Justo ahora, a mediados de marzo, precisamente el día quince, se han cumplido cincuenta años desde el estreno en 1972, en Estados Unidos (a España llegaría meses después: el veinte de octubre), de la primera parte de una de las obras cinematográficas más grandes de la historia del séptimo arte, la de El padrino, de Francis Ford Coppola. Tenía yo entonces veintiún años y, tras unos cuántos extraviado, en barbecho, me hallaba en plena tarea de enderezar mi torcida vida de estudiante.
Pasados muchos años, después de haber visto varias veces, desde sus respectivos estrenos, cada una de las tres partes de la trilogía que integra esta monumental obra maestra, volví a ver las tres películas, más algún material extra sobre su rodaje, en un auténtico maratón de un solo día (en este orden: El padrino, El padrino II, El padrino III y, por último, el material extra).
Son muchas horas de visionado, pero para mí resultó todo un acontecimiento, una experiencia que, desde entonces, he recomendado en más de una ocasión a quienes he considerado amantes del buen cine.
Mejor aún si se hace en un lugar cómodo, con buenos medios —ahora los hay magníficos— y acompañado por gente que aprecias y con la que compartes gustos cinéfilos; en mi caso lo hice en mi casa —imposible más cómodo—, ante una pantalla decente y acompañado de la familia y un par de amigos.

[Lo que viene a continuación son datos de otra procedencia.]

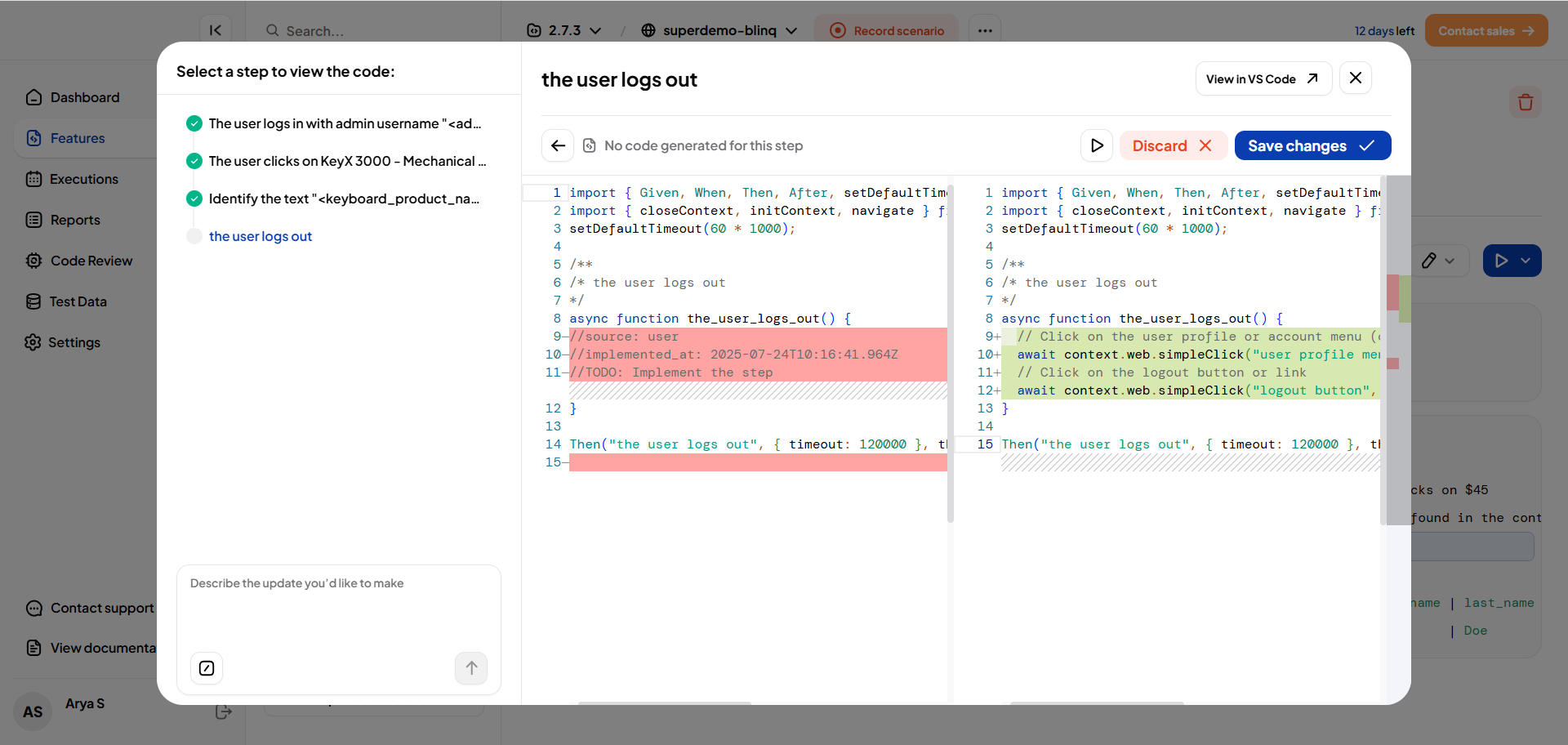The height and width of the screenshot is (745, 1568).
Task: Discard the generated code changes
Action: [1172, 145]
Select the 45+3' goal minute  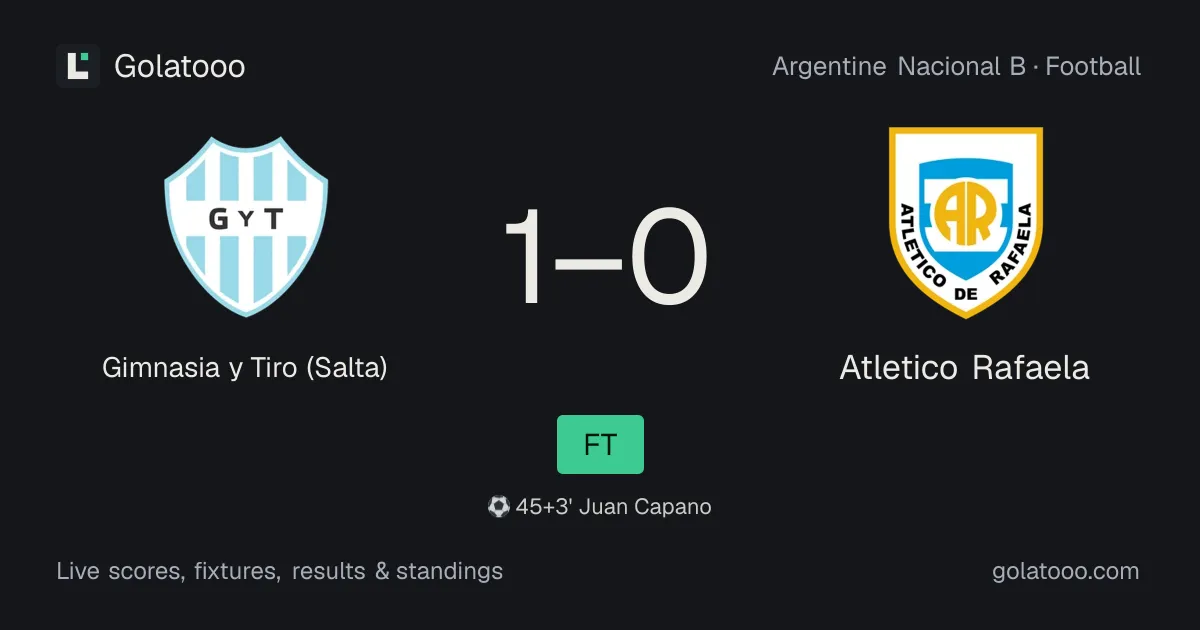click(544, 507)
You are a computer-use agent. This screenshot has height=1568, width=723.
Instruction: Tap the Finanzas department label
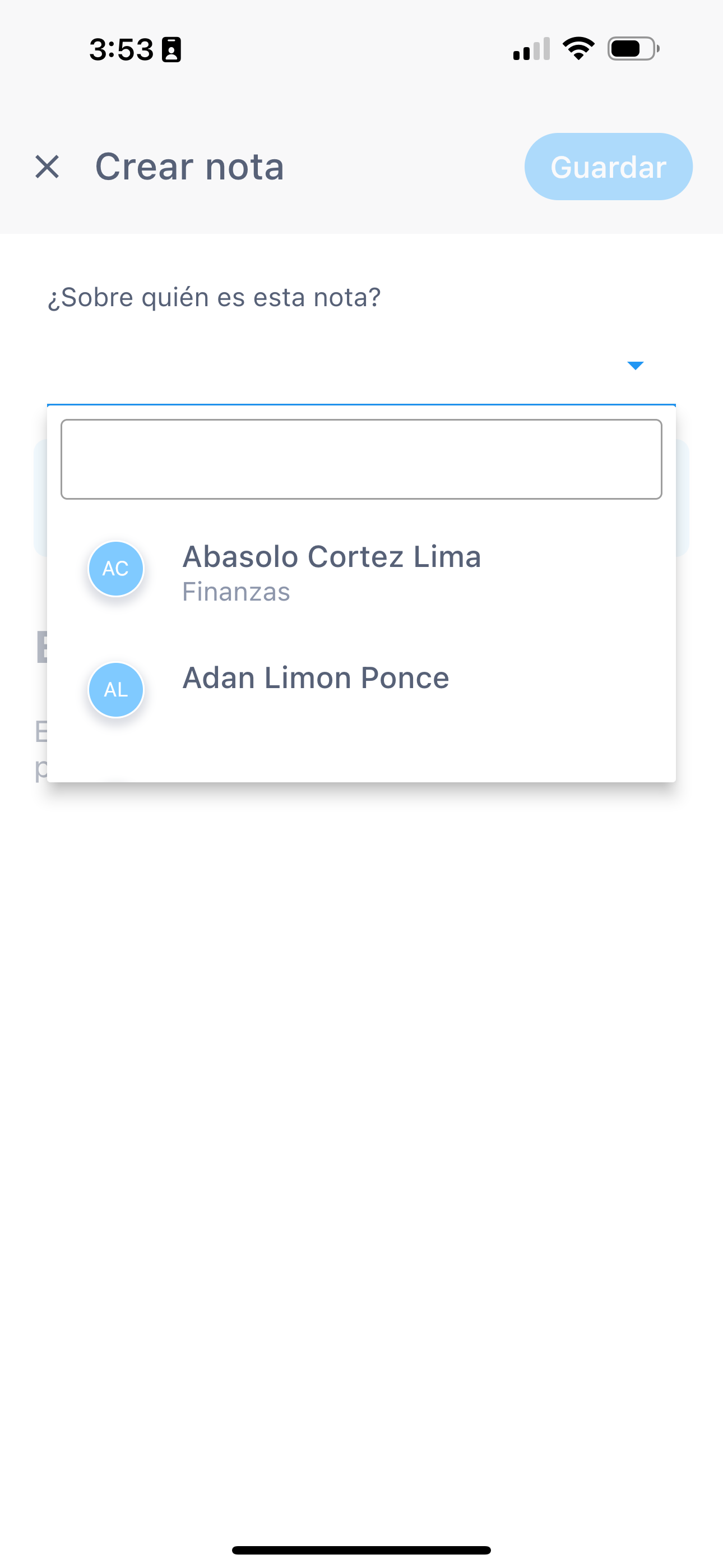(236, 592)
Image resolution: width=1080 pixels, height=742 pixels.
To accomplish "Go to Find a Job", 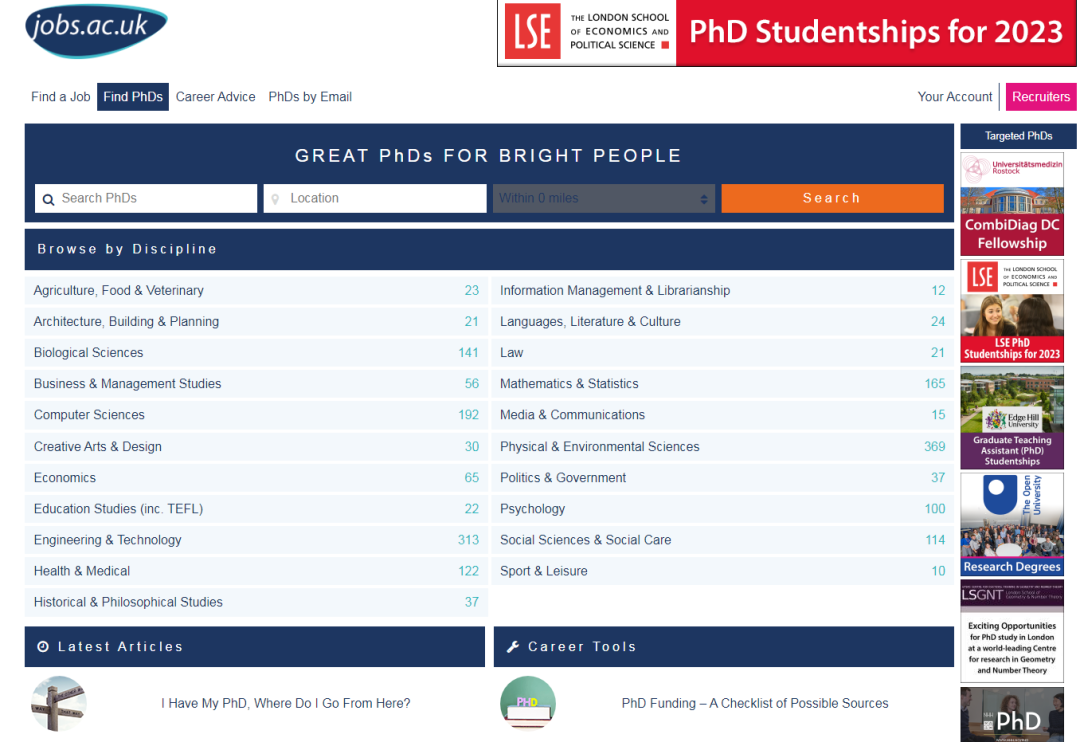I will [x=61, y=96].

Y todavía mejor si para ese mismo día se programan —como también se hizo en mi caso— una buena comida —con siesta incluida— y una buena cena, y se disfrutan ambas acompañado igualmente de las personas que comparten contigo esa experiencia única, añadiendo, además, algún paseo que, intercalado a piacere entre el visionado de las tres películas y los extras, permita estirar las piernas y compensar las muchas horas de expectación sedentaria.